Element lookup entries:
<<<<
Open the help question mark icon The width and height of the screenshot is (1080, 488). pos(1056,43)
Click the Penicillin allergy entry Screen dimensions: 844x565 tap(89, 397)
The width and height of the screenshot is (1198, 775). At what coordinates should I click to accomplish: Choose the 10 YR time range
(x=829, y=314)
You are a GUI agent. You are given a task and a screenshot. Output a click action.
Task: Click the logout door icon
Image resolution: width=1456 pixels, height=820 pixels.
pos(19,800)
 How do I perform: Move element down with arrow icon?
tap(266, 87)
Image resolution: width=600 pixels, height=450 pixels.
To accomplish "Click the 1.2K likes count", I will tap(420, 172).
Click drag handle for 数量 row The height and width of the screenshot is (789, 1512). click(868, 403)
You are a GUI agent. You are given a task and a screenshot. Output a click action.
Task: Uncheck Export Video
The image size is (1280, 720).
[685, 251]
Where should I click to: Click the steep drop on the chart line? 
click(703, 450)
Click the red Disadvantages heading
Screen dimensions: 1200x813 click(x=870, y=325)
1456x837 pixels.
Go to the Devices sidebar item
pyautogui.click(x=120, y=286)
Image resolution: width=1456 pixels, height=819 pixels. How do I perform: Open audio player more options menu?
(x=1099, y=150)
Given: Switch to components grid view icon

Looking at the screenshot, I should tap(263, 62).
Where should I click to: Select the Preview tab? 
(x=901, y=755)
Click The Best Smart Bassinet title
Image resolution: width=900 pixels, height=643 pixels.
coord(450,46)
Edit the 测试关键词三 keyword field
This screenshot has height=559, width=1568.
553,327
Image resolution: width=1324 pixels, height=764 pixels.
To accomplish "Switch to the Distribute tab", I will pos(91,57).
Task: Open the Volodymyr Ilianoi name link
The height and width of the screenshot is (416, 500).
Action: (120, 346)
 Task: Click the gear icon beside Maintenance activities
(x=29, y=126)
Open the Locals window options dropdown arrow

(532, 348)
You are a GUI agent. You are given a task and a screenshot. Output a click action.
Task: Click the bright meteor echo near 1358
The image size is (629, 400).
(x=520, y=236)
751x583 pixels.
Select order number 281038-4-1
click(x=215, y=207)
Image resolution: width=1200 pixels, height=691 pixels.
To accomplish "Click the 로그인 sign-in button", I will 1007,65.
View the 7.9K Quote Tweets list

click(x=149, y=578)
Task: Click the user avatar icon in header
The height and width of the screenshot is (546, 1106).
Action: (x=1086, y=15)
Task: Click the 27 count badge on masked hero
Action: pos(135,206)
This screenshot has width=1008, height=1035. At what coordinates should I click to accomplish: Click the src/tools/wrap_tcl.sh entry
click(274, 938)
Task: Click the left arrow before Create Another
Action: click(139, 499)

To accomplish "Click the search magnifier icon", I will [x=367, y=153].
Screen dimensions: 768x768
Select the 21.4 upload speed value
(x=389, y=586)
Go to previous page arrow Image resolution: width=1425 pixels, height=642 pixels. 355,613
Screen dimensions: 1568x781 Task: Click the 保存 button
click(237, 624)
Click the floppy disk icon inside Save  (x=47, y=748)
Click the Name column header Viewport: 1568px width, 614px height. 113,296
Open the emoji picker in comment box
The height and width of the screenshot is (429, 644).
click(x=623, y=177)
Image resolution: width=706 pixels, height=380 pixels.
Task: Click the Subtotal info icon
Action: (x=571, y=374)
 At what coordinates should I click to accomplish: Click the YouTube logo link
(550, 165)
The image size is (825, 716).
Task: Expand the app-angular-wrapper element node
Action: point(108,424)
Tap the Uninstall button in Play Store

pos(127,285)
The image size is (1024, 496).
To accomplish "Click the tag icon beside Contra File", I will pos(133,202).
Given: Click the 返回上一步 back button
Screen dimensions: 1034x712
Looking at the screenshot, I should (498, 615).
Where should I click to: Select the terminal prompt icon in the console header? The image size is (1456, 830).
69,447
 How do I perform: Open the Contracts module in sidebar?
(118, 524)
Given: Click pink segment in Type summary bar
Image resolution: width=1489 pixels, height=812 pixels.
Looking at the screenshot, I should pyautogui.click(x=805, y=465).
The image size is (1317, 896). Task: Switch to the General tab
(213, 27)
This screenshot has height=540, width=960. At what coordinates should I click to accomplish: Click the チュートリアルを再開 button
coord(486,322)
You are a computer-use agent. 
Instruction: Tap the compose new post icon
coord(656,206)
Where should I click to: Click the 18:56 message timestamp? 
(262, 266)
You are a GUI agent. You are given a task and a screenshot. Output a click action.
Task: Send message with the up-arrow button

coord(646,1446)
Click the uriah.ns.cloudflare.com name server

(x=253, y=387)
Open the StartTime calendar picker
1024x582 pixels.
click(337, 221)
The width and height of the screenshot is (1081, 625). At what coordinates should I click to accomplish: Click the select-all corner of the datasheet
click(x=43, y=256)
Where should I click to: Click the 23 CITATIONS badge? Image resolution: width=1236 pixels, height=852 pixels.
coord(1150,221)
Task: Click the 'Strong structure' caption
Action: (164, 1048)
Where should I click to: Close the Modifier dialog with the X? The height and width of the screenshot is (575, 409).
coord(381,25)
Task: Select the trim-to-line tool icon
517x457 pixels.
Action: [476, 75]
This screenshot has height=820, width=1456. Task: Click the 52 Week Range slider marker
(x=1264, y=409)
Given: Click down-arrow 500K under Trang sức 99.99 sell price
>>>>
Lay out every line of the entries above as a JSON list of strings, one string per line, omitting blank lines.

Reply to the task:
[
  "Open the help question mark icon The width and height of the screenshot is (1080, 488). pos(1056,43)",
  "Click the Penicillin allergy entry Screen dimensions: 844x565 tap(89, 397)",
  "The width and height of the screenshot is (1198, 775). At what coordinates should I click to accomplish: Choose the 10 YR time range",
  "(x=829, y=314)",
  "You are a GUI agent. You are given a task and a screenshot. Output a click action.",
  "Task: Click the logout door icon",
  "Image resolution: width=1456 pixels, height=820 pixels.",
  "pos(19,800)",
  " How do I perform: Move element down with arrow icon?",
  "tap(266, 87)",
  "Image resolution: width=600 pixels, height=450 pixels.",
  "To accomplish \"Click the 1.2K likes count\", I will tap(420, 172).",
  "Click drag handle for 数量 row The height and width of the screenshot is (789, 1512). click(868, 403)",
  "You are a GUI agent. You are given a task and a screenshot. Output a click action.",
  "Task: Uncheck Export Video",
  "The image size is (1280, 720).",
  "[685, 251]",
  "Where should I click to: Click the steep drop on the chart line? ",
  "click(703, 450)",
  "Click the red Disadvantages heading",
  "Screen dimensions: 1200x813 click(x=870, y=325)",
  "1456x837 pixels.",
  "Go to the Devices sidebar item",
  "pyautogui.click(x=120, y=286)",
  "Image resolution: width=1456 pixels, height=819 pixels. How do I perform: Open audio player more options menu?",
  "(x=1099, y=150)",
  "Given: Switch to components grid view icon",
  "Looking at the screenshot, I should tap(263, 62).",
  "Where should I click to: Select the Preview tab? ",
  "(x=901, y=755)",
  "Click The Best Smart Bassinet title",
  "Image resolution: width=900 pixels, height=643 pixels.",
  "coord(450,46)",
  "Edit the 测试关键词三 keyword field",
  "This screenshot has height=559, width=1568.",
  "553,327",
  "Image resolution: width=1324 pixels, height=764 pixels.",
  "To accomplish \"Switch to the Distribute tab\", I will pos(91,57).",
  "Task: Open the Volodymyr Ilianoi name link",
  "The height and width of the screenshot is (416, 500).",
  "Action: (120, 346)",
  " Task: Click the gear icon beside Maintenance activities",
  "(x=29, y=126)",
  "Open the Locals window options dropdown arrow",
  "(532, 348)",
  "You are a GUI agent. You are given a task and a screenshot. Output a click action.",
  "Task: Click the bright meteor echo near 1358",
  "The image size is (629, 400).",
  "(x=520, y=236)",
  "751x583 pixels.",
  "Select order number 281038-4-1",
  "click(x=215, y=207)",
  "Image resolution: width=1200 pixels, height=691 pixels.",
  "To accomplish \"Click the 로그인 sign-in button\", I will 1007,65.",
  "View the 7.9K Quote Tweets list",
  "click(x=149, y=578)",
  "Task: Click the user avatar icon in header",
  "The height and width of the screenshot is (546, 1106).",
  "Action: (x=1086, y=15)",
  "Task: Click the 27 count badge on masked hero",
  "Action: pos(135,206)",
  "This screenshot has width=1008, height=1035. At what coordinates should I click to accomplish: Click the src/tools/wrap_tcl.sh entry",
  "click(274, 938)",
  "Task: Click the left arrow before Create Another",
  "Action: click(139, 499)",
  "To accomplish \"Click the search magnifier icon\", I will [x=367, y=153].",
  "Screen dimensions: 768x768",
  "Select the 21.4 upload speed value",
  "(x=389, y=586)",
  "Go to previous page arrow Image resolution: width=1425 pixels, height=642 pixels. 355,613",
  "Screen dimensions: 1568x781 Task: Click the 保存 button",
  "click(237, 624)",
  "Click the floppy disk icon inside Save  (x=47, y=748)",
  "Click the Name column header Viewport: 1568px width, 614px height. 113,296",
  "Open the emoji picker in comment box",
  "The height and width of the screenshot is (429, 644).",
  "click(x=623, y=177)",
  "Image resolution: width=706 pixels, height=380 pixels.",
  "Task: Click the Subtotal info icon",
  "Action: (x=571, y=374)",
  " At what coordinates should I click to accomplish: Click the YouTube logo link",
  "(550, 165)",
  "The image size is (825, 716).",
  "Task: Expand the app-angular-wrapper element node",
  "Action: point(108,424)",
  "Tap the Uninstall button in Play Store",
  "pos(127,285)",
  "The image size is (1024, 496).",
  "To accomplish \"Click the tag icon beside Contra File\", I will pos(133,202).",
  "Given: Click the 返回上一步 back button",
  "Screen dimensions: 1034x712",
  "Looking at the screenshot, I should (498, 615).",
  "Where should I click to: Select the terminal prompt icon in the console header? The image size is (1456, 830).",
  "69,447",
  " How do I perform: Open the Contracts module in sidebar?",
  "(118, 524)",
  "Given: Click pink segment in Type summary bar",
  "Image resolution: width=1489 pixels, height=812 pixels.",
  "Looking at the screenshot, I should pyautogui.click(x=805, y=465).",
  "The image size is (1317, 896). Task: Switch to the General tab",
  "(213, 27)",
  "This screenshot has height=540, width=960. At what coordinates should I click to accomplish: Click the チュートリアルを再開 button",
  "coord(486,322)",
  "You are a computer-use agent. ",
  "Instruction: Tap the compose new post icon",
  "coord(656,206)",
  "Where should I click to: Click the 18:56 message timestamp? ",
  "(262, 266)",
  "You are a GUI agent. You are given a task and a screenshot. Output a click action.",
  "Task: Send message with the up-arrow button",
  "coord(646,1446)",
  "Click the uriah.ns.cloudflare.com name server",
  "(x=253, y=387)",
  "Open the StartTime calendar picker",
  "1024x582 pixels.",
  "click(337, 221)",
  "The width and height of the screenshot is (1081, 625). At what coordinates should I click to accomplish: Click the select-all corner of the datasheet",
  "click(x=43, y=256)",
  "Where should I click to: Click the 23 CITATIONS badge? Image resolution: width=1236 pixels, height=852 pixels.",
  "coord(1150,221)",
  "Task: Click the 'Strong structure' caption",
  "Action: (164, 1048)",
  "Where should I click to: Close the Modifier dialog with the X? The height and width of the screenshot is (575, 409).",
  "coord(381,25)",
  "Task: Select the trim-to-line tool icon",
  "517x457 pixels.",
  "Action: [476, 75]",
  "This screenshot has height=820, width=1456. Task: Click the 52 Week Range slider marker",
  "(x=1264, y=409)",
  "Given: Click down-arrow 500K under Trang sức 99.99 sell price"
]